:: EXERCISE ::
Set down exactly the lines below between the line holding "Hours & Pricing (785, 70)" and the line holding "Café (1122, 70)", inclusive; no other line belongs in the answer.

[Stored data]

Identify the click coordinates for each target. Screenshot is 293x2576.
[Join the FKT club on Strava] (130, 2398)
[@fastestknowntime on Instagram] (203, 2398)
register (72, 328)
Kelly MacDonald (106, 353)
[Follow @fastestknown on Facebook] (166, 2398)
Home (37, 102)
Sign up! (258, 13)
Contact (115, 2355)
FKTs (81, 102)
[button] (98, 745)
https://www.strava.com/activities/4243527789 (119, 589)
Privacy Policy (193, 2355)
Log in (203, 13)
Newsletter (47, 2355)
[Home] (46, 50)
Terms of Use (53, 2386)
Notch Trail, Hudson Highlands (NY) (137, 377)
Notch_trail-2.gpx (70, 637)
--
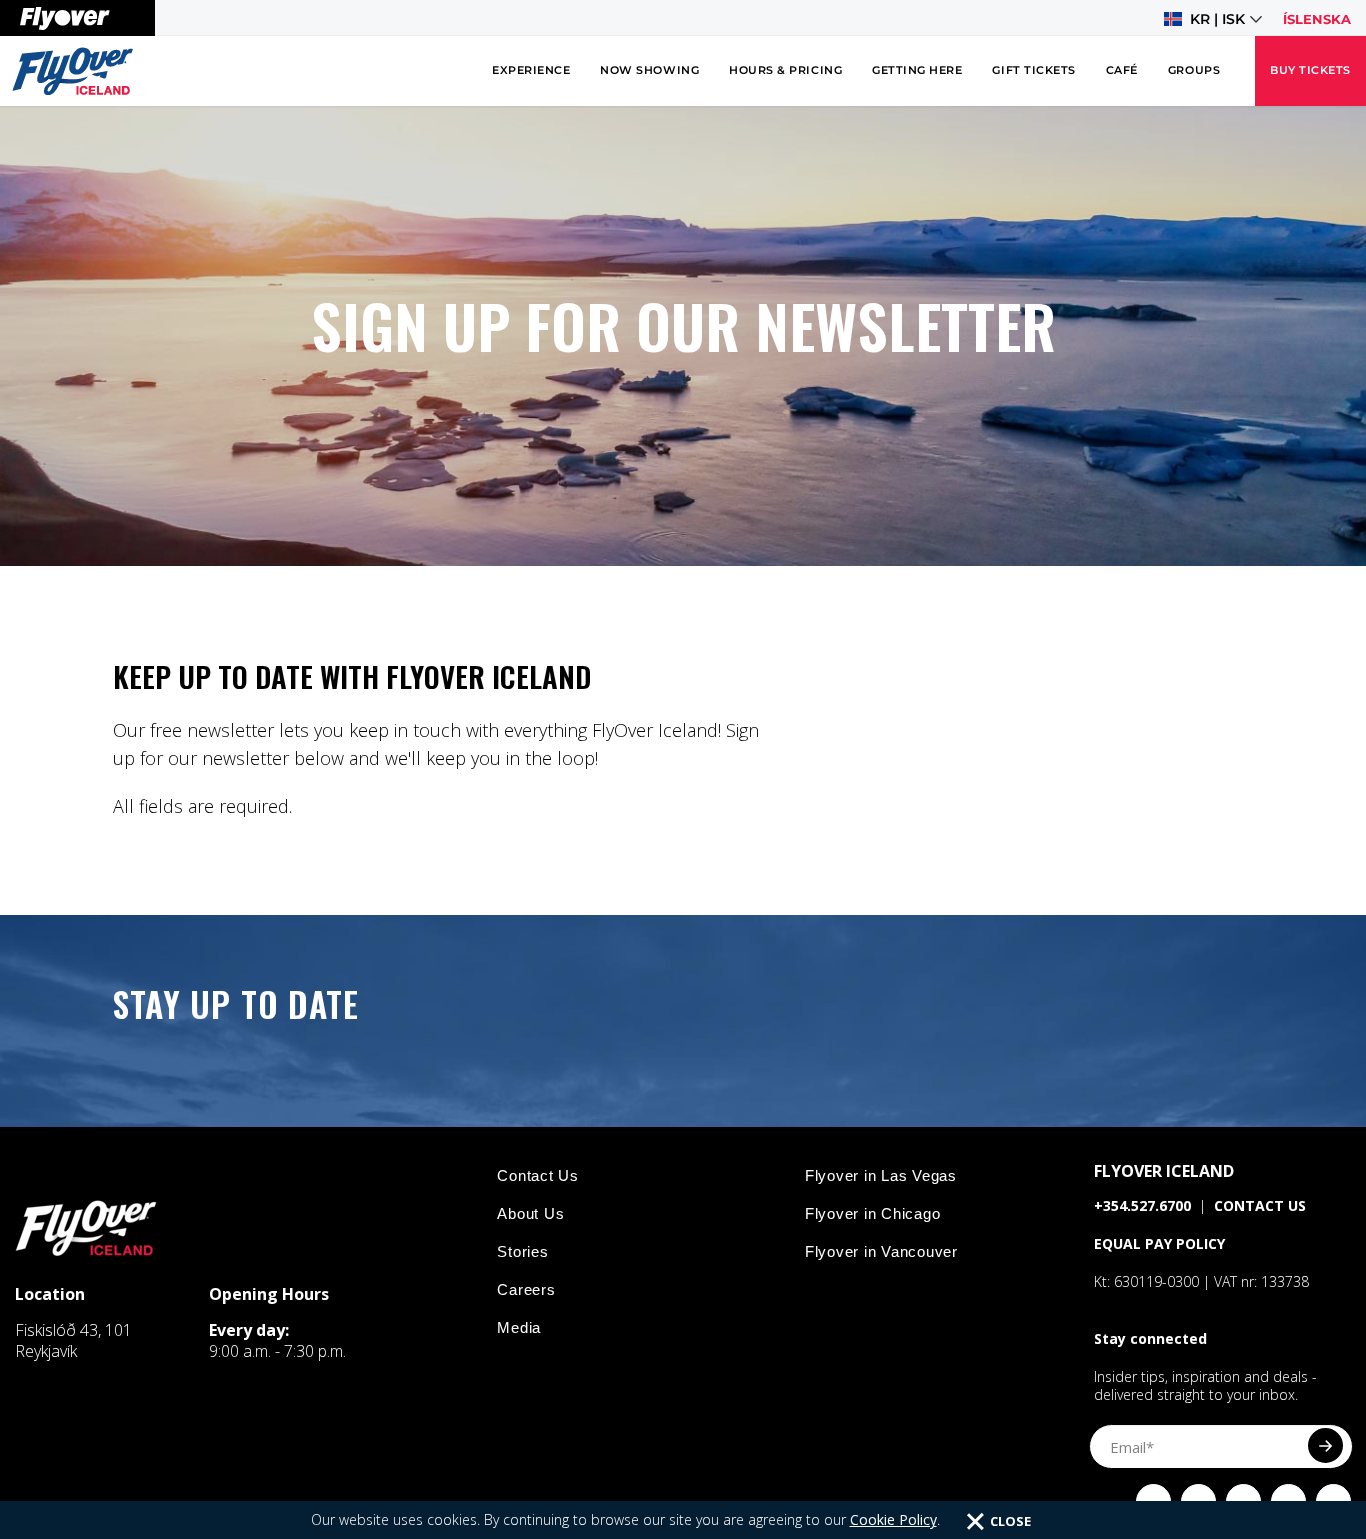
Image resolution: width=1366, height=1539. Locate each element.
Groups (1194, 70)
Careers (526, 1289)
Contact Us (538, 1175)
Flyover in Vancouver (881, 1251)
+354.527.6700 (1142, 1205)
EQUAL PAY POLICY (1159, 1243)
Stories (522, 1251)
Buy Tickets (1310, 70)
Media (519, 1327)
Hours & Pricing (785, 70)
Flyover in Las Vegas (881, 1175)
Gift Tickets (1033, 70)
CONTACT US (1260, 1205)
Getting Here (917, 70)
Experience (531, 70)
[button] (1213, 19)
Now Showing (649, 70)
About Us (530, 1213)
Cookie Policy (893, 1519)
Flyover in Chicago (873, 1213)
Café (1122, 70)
---
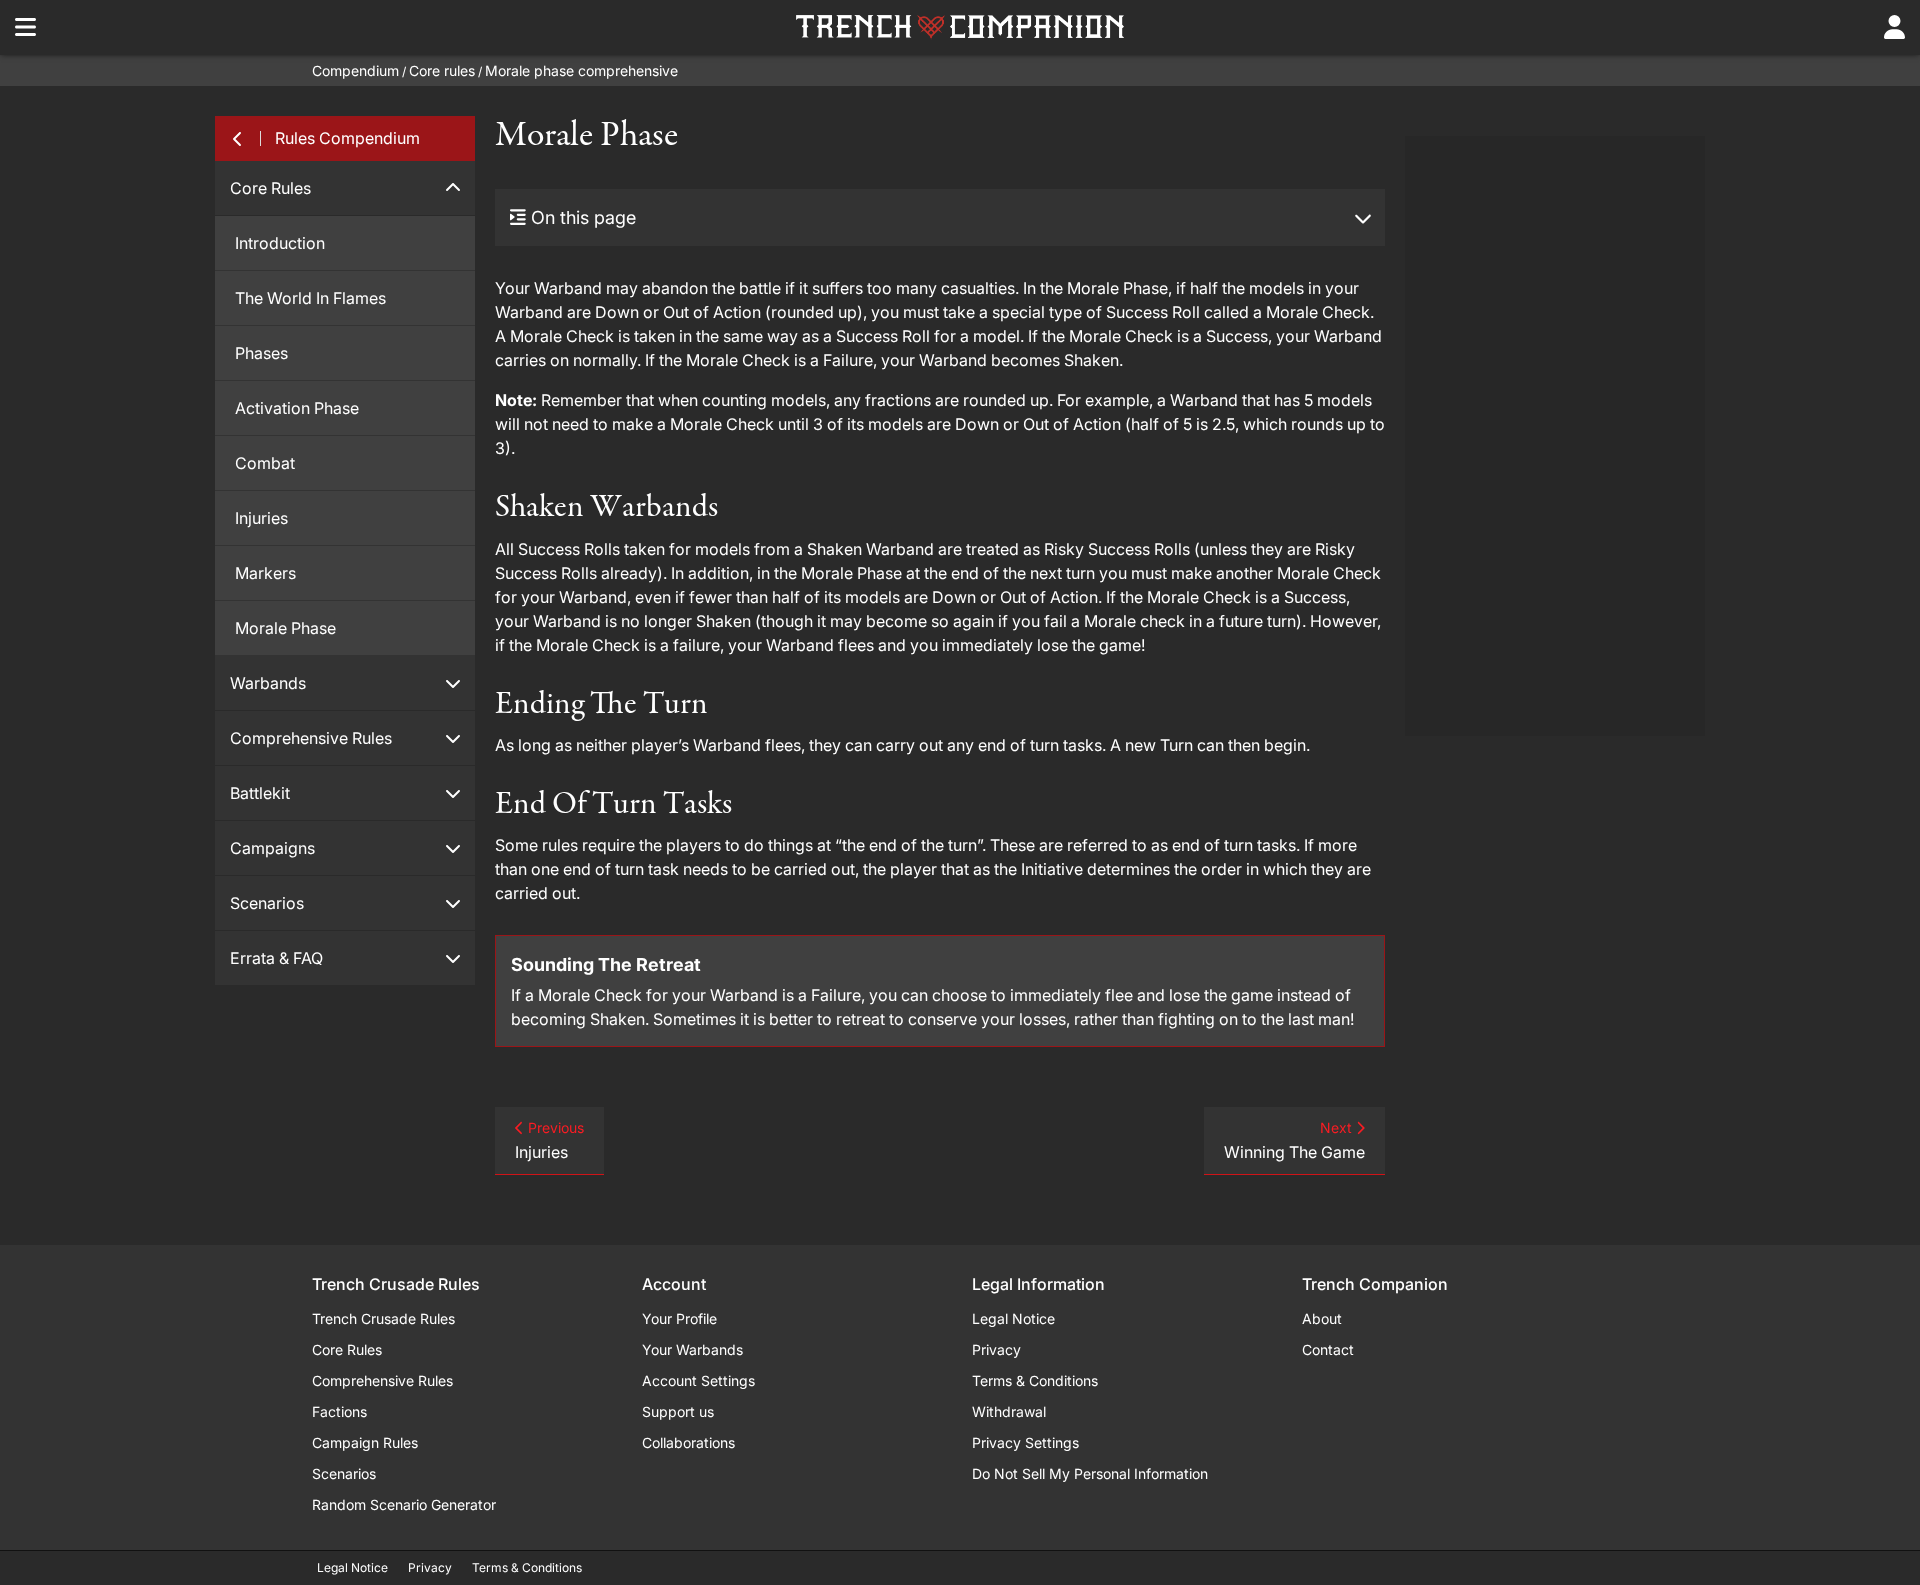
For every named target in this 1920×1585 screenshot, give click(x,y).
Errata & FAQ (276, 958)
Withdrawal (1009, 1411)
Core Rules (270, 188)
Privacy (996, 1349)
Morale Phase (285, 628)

:: REPLY ::
Hours & Pricing (785, 70)
Flyover in Las Vegas (881, 1175)
Gift Tickets (1033, 70)
CONTACT US (1260, 1205)
Getting Here (917, 70)
Experience (531, 70)
[button] (1213, 19)
Now Showing (649, 70)
About Us (530, 1213)
Cookie Policy (893, 1519)
Flyover in Chicago (873, 1213)
Café (1122, 70)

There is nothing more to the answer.